§ Material shown
*** Begin section ***

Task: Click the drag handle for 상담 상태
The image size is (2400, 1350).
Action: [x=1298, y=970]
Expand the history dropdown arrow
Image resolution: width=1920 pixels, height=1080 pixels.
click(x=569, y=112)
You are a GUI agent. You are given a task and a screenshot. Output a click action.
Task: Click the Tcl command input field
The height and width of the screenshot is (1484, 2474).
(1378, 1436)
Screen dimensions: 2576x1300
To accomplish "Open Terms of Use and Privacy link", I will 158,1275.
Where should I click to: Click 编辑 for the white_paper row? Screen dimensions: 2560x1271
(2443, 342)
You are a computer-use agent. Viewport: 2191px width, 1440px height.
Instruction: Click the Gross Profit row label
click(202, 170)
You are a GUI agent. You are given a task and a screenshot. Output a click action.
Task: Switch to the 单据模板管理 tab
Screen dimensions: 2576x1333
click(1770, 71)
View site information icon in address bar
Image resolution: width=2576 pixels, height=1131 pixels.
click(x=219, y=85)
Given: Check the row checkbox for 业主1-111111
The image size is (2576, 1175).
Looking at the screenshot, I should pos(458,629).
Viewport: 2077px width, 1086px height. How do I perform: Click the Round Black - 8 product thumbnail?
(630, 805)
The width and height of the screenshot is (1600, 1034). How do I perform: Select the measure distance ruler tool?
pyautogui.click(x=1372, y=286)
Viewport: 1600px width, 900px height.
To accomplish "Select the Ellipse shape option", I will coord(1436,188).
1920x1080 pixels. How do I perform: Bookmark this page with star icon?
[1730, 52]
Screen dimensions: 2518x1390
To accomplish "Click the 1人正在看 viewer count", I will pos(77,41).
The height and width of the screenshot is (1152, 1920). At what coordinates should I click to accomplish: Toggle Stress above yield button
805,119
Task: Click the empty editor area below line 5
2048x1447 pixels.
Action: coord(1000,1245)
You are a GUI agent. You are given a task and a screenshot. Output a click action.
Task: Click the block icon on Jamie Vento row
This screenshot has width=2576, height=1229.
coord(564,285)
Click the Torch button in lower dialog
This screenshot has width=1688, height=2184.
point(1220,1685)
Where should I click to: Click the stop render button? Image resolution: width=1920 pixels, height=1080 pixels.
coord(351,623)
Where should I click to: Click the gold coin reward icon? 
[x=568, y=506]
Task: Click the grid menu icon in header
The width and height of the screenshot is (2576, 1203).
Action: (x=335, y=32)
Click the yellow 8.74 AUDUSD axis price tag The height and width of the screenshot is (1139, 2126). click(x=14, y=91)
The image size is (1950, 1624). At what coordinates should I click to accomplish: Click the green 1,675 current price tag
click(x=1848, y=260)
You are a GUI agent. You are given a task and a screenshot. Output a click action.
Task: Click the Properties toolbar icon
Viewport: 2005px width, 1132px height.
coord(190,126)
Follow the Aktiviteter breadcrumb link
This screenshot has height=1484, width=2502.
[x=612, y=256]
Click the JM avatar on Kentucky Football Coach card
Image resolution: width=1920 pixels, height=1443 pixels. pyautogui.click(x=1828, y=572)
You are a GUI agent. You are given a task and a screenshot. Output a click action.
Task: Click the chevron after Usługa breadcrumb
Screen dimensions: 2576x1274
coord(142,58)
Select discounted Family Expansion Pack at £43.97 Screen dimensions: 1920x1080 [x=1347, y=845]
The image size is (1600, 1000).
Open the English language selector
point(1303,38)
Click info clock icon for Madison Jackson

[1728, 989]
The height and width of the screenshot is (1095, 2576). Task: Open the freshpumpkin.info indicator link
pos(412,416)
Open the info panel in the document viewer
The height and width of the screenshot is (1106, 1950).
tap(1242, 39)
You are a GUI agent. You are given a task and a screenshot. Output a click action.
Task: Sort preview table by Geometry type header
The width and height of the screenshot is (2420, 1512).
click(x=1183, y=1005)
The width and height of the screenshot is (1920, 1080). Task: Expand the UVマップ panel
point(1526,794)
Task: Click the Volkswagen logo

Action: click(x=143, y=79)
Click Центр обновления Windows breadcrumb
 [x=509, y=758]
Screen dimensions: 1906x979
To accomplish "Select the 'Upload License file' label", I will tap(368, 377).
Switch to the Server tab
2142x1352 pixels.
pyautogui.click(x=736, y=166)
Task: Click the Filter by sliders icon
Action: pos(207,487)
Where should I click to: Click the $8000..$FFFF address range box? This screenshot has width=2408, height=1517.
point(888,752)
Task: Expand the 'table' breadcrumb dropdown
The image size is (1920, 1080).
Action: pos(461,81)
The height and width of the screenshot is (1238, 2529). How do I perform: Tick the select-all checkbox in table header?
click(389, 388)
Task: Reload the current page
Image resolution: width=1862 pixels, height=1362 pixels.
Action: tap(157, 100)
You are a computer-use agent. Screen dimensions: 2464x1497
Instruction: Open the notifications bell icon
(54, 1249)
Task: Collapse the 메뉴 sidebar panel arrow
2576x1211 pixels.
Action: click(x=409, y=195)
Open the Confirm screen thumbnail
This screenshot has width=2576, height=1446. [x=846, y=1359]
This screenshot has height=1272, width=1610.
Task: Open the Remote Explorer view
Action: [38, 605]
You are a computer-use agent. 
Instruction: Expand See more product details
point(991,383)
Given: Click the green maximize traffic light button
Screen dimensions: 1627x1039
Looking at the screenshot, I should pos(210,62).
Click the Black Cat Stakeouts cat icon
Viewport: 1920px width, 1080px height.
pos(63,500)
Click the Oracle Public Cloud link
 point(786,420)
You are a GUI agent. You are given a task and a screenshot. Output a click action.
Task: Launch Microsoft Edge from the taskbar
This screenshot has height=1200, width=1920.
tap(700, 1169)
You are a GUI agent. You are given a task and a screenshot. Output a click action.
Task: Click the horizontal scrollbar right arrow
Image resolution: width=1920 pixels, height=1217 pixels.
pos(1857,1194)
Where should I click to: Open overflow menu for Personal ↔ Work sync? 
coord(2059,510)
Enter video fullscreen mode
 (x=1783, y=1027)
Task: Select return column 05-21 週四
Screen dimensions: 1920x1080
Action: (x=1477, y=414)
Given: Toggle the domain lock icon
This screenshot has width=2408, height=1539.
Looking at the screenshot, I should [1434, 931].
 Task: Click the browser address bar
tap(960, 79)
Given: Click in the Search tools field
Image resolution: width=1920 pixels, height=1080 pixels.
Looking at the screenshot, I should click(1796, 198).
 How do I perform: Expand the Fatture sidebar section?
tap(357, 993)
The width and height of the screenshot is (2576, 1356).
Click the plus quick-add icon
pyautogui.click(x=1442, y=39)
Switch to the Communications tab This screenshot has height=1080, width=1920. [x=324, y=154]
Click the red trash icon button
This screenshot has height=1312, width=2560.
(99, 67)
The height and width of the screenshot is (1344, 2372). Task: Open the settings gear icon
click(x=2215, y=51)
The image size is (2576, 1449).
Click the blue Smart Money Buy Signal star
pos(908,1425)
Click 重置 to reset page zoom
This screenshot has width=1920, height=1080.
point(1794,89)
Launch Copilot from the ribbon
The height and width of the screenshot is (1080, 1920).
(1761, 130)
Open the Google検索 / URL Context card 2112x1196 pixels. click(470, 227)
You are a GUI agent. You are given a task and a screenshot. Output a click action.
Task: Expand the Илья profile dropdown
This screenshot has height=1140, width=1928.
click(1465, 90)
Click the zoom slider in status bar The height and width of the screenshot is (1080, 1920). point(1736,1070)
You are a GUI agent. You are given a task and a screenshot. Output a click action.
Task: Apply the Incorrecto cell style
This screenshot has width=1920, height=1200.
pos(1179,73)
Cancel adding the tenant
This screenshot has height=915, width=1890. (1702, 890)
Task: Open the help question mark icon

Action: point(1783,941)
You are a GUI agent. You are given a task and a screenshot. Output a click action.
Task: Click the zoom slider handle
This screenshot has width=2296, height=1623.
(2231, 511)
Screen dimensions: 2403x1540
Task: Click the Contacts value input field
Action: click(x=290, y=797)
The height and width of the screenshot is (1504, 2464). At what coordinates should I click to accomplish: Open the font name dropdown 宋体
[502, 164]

*** End section ***

§ What the task requires
Give back the lines above exactly, from the one with "Given: Click in the Search tools field" through the last line.

§ Task answer
Given: Click in the Search tools field
Image resolution: width=1920 pixels, height=1080 pixels.
Looking at the screenshot, I should click(1796, 198).
 How do I perform: Expand the Fatture sidebar section?
tap(357, 993)
The width and height of the screenshot is (2576, 1356).
Click the plus quick-add icon
pyautogui.click(x=1442, y=39)
Switch to the Communications tab This screenshot has height=1080, width=1920. [x=324, y=154]
Click the red trash icon button
This screenshot has height=1312, width=2560.
(99, 67)
The height and width of the screenshot is (1344, 2372). Task: Open the settings gear icon
click(x=2215, y=51)
The image size is (2576, 1449).
Click the blue Smart Money Buy Signal star
pos(908,1425)
Click 重置 to reset page zoom
This screenshot has width=1920, height=1080.
point(1794,89)
Launch Copilot from the ribbon
The height and width of the screenshot is (1080, 1920).
(1761, 130)
Open the Google検索 / URL Context card 2112x1196 pixels. click(470, 227)
You are a GUI agent. You are given a task and a screenshot. Output a click action.
Task: Expand the Илья profile dropdown
This screenshot has height=1140, width=1928.
click(1465, 90)
Click the zoom slider in status bar The height and width of the screenshot is (1080, 1920). point(1736,1070)
You are a GUI agent. You are given a task and a screenshot. Output a click action.
Task: Apply the Incorrecto cell style
This screenshot has width=1920, height=1200.
pos(1179,73)
Cancel adding the tenant
This screenshot has height=915, width=1890. (1702, 890)
Task: Open the help question mark icon

Action: point(1783,941)
You are a GUI agent. You are given a task and a screenshot. Output a click action.
Task: Click the zoom slider handle
This screenshot has width=2296, height=1623.
(2231, 511)
Screen dimensions: 2403x1540
Task: Click the Contacts value input field
Action: click(x=290, y=797)
The height and width of the screenshot is (1504, 2464). At what coordinates should I click to accomplish: Open the font name dropdown 宋体
[502, 164]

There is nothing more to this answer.